Created attachment 7457 [details] extra debug Hi I have prepared another patch with an extra log. This patch should catch situation when select_nodes is called for a running job. Dominik
(In reply to Dominik Bartkiewicz from comment #47) > I have prepared another patch with an extra log. > This patch should catch situation when select_nodes is called for a running > job. Thanks Dominik, I just deployed the patch and I'll send logs at the next occurrence. Cheers, -- Kilian
Created attachment 7460 [details] slurmctld logs Issue started again around 13:45 today. Here are the latest logs with the new debug patch applied. It apparently caught some things around 12:41, before the issue started.
Hi This two issues caught in the log are normal and can't be root of this problem. Could you send me slurmd log form sh-101-58? Are you sure that all nodea have set time properly? Non synchronized node can produce log like this: "Zero Bytes were transmitted or received" Dominik
Created attachment 7468 [details] sh-101-58 slurmd logs > Could you send me slurmd log form sh-101-58? Here it is. > Are you sure that all nodea have set time properly? > Non synchronized node can produce log like this: > "Zero Bytes were transmitted or received" Yes, we use NTP all across the cluster, and all the compute nodes have their clocks set to the same time. Plus, a few un-synchronized nodes wouldn't explain why thousands of jobs suddenly get stuck in CG state, would they?
Killan - Could you increase the number of MUNGE threads on the slurmctld host considerably? The default is 2, can you please adjust to 10 per our tuning guide? https://slurm.schedmd.com/high_throughput.html I don't think this is directly implicated, but it'd be good to get out of the way.
Hi Tim, (In reply to Tim Wickberg from comment #53) > Could you increase the number of MUNGE threads on the slurmctld host > considerably? > > The default is 2, can you please adjust to 10 per our tuning guide? > https://slurm.schedmd.com/high_throughput.html > > I don't think this is directly implicated, but it'd be good to get out of > the way. Thanks for the suggestion, but we have this in place already: [root@sh-sl01 ~]# ps aux | grep -i munge munge 936 0.5 0.0 751624 3568 ? Sl Jul19 99:48 /usr/sbin/munged --num-threads 10 Cheers, -- Kilian
Is there a reason you'd originally turned on message aggregation? I can see you've been running with it for quite some time, but I'd be concerned this may be exacerbating some other issues. I think Alex previously overlooked an interaction here when recommending an increased WindowTime - that might be the reason you're seeing more frequent issues around MUNGE credential timeouts if the MUNGE lifetime is now matching that setting. I'd suggest disabling this entirely unless you had a specific reason it was originally enabled. I don't think it's helping you out here, and may be causing some issues and/or masking the real root cause.
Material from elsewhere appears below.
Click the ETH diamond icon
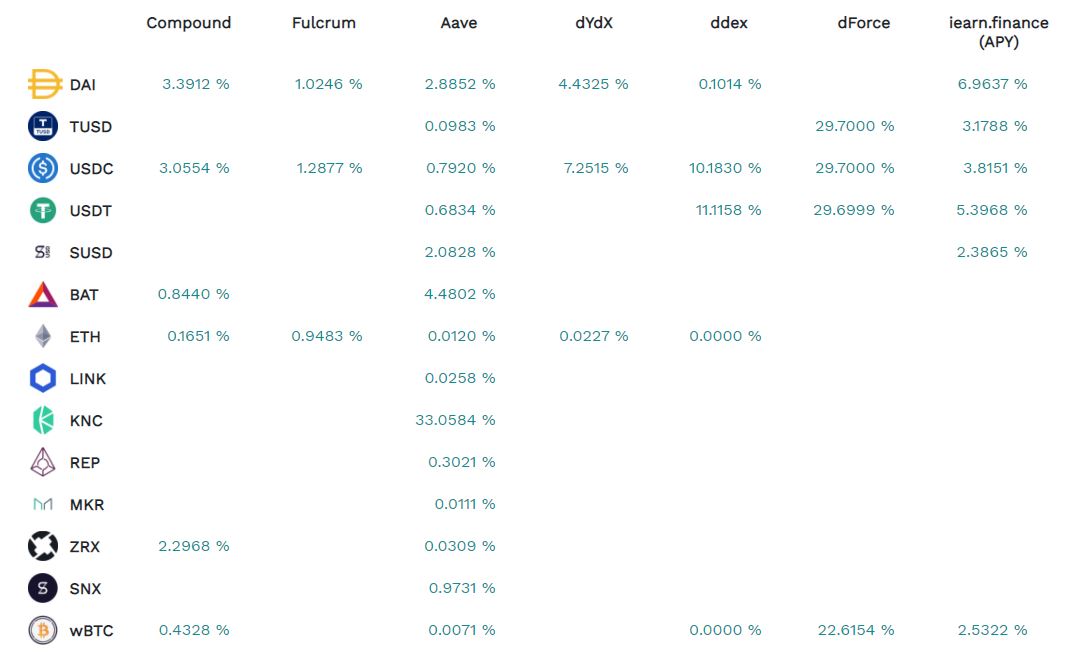Screen dimensions: 1082x668 (43, 336)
(In reply to Tim Wickberg from comment #55) > Is there a reason you'd originally turned on message aggregation? I believe it may have been originally done to help with performance and scalability, when we were reaching the 800+ node level and running our Slurm controllers out of small-ish VMs. > I can see you've been running with it for quite some time, but I'd be > concerned this may be exacerbating some other issues. I think Alex > previously overlooked an interaction here when recommending an increased > WindowTime - that might be the reason you're seeing more frequent issues > around MUNGE credential timeouts if the MUNGE lifetime is now matching that > setting. > > I'd suggest disabling this entirely unless you had a specific reason it was > originally enabled. I don't think it's helping you out here, and may be > causing some issues and/or masking the real root cause. Ok, thanks for the suggestion. I've disabled it and restarted the daemons. Cheers, -- Kilian
(In reply to Kilian Cavalotti from comment #56) > Ok, thanks for the suggestion. I've disabled it and restarted the daemons. And it got put to test quite quickly: the issue just started happening again, with message aggregation disabled. I'll keep it this way for now anyway. Cheers, -- Kilian
Hi Could you send me PrologSlurmctld or describe what is in it? Dominik
Created attachment 7479 [details] slurmctld prolog Hi Dominik, The PrologSlurmctld script is attached. We tried various variations around it, including removing the scontrol part and disabling the prolog script entirely, but it still lead to CG pile-up situations. Right now, there's a random delay introduced before calling scontrol, to avoid too many simultaneous RPCs when large job series are starting at the same time, and it's done asynchronously to let the prolog script return immediately and avoid blocking further job processing.
Hi After the internal talk, we agreed that we would like to check other epilogue and prologue. Could you send us the rest of these scripts? Maybe there is some detail which induces this. Is there any chance to comment "PrologFlags=contain" and check if this issue will still occur? I understand this can be troublesome. Dominik
Created attachment 7481 [details] prolog/epilog scripts > After the internal talk, we agreed that we would like to check other epilogue and prologue. Could you send us the rest of these scripts? Maybe there is some detail which induces this. Sure, they're attached. > Is there any chance to comment "PrologFlags=contain" and check if this issue will still occur? I understand this can be troublesome. Mmmh, I would really prefer not having to do this, as it will prevent proper containerization of tasks via pam_slurm_adopt, and users heavily rely on the ability to ssh to nodes and run things in the context of their job. I'd like to state again that the whole configuration didn't significantly change over the last year (besides adding more nodes), and that the issue suddenly started about a month ago. Thanks! -- Kilian
Sorry Kilian, ignore comment 65. I posted that on the wrong bug.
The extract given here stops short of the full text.